Thursday, May 22, 2025

'For I Have Renounced Happiness'

“Happiness is the search for happiness.” 

I’m not so sure. My understanding is that there are no happy lives, only happy moments. Those moments seem to be the byproduct of right living. A life dedicated fulltime to achieving happiness is likely to be filled with respites of pleasure, long stretches of disappointment and much unhappiness for others, like second-hand smoke. Some people, like spoiled children, confuse happiness with getting their own way. Most of us will never learn what’s best for us and others.
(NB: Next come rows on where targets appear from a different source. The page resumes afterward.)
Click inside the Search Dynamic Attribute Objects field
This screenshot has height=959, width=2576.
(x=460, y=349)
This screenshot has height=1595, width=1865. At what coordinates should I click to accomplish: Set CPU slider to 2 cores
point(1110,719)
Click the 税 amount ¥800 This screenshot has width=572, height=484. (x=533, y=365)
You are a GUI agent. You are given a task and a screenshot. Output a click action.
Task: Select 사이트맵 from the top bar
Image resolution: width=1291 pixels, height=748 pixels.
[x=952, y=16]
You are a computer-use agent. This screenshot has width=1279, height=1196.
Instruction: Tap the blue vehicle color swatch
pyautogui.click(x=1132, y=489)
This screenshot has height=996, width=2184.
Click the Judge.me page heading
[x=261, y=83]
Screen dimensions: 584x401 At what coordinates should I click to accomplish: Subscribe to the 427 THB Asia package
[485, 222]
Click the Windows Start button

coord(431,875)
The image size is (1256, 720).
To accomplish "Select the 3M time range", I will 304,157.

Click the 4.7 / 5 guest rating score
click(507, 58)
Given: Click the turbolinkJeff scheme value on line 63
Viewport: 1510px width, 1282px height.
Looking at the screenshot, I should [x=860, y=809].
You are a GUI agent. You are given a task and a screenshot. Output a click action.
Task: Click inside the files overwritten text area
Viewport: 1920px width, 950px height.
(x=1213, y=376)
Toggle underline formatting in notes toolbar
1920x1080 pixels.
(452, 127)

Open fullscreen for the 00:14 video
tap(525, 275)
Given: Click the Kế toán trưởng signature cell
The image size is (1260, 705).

You can see the very human fallacy built into that effort: demands can only grow more insistent.

 

In an 1895 entry in The Journal of Jules Renard (ed. and trans. By Louise Bogan and Elizabeth Roget, 1964,) Renard writes: “I desire nothing from the past. I do not count on the future. The present is enough for me. I am a happy man, for I have renounced happiness.” Hard to say just how tongue-in-cheek that passage is intended. Renard was a master ironist. He always impresses me as a realist, a rejector of pie-in-the-sky grandiosities. Bogan writes in her preface:

 

“Renard’s passion for factual truth and stylistic exactitude, once formed, remained central to his work throughout his career. This preoccupation never hardened into obsession; one of the great pleasures of reading Renard is the certainty, soon felt by the reader, that nothing is being put down in meanness or malice.”

 

Renard died on this date, May 22, in 1910, exactly one year after writing the aphorism-like entry at the top in his journal. He was forty-six years old.

 

[The quote at the top comes from Renard’s Journal 1887-1910 (trans. Theo Cuffe, selected and introduced by Julian Barnes, riverrun, 2020).]